====== Entries shown ======
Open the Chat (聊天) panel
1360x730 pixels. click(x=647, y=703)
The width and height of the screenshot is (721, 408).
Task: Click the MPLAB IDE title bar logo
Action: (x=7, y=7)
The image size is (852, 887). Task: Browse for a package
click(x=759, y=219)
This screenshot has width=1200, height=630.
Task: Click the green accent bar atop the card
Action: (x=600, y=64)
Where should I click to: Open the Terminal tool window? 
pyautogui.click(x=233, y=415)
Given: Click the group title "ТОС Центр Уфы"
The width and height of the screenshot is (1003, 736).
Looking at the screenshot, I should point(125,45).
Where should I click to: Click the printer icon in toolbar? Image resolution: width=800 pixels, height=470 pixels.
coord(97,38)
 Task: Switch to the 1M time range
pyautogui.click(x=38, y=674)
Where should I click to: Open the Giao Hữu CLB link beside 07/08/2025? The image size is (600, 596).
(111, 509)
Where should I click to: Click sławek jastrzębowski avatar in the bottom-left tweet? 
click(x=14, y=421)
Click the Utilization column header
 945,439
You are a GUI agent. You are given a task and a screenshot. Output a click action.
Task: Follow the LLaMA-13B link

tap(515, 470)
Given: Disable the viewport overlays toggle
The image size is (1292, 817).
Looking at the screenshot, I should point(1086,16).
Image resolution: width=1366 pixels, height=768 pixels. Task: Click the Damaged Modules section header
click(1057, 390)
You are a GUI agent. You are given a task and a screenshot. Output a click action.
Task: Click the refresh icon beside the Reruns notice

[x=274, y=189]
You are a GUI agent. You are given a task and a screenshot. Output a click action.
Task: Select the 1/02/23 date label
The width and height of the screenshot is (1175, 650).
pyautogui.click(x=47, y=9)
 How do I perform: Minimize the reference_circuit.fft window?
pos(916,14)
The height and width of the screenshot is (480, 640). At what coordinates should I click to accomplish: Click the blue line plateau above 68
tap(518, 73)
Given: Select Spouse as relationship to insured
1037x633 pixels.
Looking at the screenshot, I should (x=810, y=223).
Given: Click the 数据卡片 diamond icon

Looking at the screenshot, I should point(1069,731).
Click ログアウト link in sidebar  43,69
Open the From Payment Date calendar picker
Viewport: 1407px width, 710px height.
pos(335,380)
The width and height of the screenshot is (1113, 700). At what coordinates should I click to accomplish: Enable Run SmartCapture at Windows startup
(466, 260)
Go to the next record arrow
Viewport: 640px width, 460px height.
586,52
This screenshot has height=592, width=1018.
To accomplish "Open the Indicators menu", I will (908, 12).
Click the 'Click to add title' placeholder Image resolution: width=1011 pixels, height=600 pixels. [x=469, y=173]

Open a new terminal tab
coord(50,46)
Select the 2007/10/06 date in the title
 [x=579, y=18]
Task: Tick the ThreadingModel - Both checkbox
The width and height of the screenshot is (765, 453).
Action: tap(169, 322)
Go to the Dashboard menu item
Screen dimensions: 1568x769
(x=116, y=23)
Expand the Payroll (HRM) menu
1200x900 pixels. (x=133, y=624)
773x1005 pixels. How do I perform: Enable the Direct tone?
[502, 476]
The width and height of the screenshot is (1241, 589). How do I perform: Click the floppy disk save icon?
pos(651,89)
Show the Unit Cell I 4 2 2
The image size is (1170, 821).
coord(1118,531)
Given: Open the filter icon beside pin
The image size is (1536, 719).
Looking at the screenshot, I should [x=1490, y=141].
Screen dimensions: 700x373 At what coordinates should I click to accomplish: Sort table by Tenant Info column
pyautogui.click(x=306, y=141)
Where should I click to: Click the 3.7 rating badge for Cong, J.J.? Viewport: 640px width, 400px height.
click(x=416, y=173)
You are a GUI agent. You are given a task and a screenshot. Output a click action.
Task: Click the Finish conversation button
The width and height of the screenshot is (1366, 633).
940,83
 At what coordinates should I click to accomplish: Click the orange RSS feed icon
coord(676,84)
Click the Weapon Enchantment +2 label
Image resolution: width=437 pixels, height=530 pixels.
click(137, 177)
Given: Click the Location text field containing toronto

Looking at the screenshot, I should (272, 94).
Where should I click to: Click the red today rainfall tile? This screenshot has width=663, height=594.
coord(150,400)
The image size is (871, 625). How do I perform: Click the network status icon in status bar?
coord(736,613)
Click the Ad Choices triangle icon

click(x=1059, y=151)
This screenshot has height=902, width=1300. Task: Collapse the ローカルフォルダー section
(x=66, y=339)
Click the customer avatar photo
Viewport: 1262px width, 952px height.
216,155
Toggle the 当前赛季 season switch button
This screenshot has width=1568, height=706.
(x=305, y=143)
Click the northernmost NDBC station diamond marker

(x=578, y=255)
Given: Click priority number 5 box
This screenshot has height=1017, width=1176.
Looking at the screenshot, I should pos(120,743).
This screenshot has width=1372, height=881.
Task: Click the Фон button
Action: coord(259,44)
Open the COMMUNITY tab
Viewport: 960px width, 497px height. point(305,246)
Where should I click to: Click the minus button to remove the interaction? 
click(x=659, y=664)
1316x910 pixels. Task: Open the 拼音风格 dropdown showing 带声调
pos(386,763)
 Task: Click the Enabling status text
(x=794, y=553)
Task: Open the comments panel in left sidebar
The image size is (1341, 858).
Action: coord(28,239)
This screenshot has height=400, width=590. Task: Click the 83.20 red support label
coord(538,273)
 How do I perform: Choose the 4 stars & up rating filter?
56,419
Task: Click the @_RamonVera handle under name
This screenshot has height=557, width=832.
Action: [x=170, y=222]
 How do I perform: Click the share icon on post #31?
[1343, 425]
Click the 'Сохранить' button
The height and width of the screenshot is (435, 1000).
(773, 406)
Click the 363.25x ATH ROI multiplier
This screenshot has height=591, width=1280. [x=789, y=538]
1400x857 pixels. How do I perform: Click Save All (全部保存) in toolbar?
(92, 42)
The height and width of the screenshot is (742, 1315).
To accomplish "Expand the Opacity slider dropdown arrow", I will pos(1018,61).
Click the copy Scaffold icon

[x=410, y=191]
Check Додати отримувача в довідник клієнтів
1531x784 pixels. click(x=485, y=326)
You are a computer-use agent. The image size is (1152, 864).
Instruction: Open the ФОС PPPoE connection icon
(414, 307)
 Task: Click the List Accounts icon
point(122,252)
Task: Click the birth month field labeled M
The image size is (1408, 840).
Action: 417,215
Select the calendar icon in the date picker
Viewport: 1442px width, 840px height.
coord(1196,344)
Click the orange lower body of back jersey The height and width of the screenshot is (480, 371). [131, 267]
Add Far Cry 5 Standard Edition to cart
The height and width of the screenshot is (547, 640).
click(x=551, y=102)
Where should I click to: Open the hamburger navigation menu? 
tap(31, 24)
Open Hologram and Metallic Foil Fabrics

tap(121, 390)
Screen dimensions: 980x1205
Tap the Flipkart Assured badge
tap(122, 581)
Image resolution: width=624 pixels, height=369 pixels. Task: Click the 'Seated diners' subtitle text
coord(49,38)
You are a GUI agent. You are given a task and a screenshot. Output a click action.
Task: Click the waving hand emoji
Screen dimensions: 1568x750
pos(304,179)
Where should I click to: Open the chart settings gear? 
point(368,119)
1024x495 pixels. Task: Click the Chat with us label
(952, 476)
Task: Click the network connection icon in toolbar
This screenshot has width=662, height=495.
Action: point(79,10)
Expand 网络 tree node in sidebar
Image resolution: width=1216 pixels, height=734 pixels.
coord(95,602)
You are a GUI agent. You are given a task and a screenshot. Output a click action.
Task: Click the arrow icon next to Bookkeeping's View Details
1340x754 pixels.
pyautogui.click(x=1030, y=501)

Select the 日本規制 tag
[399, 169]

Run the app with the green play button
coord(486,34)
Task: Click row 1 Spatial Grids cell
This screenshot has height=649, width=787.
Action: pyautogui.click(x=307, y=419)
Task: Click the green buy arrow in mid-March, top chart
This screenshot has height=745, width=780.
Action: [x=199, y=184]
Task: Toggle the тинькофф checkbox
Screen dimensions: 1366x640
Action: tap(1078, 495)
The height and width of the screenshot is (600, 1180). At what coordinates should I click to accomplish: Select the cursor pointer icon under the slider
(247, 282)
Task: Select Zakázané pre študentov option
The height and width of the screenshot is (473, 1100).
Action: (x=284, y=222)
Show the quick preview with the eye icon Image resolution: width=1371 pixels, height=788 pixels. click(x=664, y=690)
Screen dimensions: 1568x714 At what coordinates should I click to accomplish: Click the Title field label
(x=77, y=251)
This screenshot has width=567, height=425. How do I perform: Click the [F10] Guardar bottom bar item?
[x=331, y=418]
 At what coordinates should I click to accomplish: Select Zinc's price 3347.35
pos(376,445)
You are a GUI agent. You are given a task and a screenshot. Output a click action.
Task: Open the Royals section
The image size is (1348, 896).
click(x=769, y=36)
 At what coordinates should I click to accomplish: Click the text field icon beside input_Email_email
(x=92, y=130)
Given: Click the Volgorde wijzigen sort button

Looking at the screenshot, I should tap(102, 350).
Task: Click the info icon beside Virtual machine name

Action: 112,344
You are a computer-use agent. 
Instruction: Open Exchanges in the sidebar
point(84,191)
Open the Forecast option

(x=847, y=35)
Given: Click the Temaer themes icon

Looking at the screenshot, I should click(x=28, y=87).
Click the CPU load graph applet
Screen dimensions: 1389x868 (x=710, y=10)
======
Give the number of lines in the data that contain "computer", with no other words.

2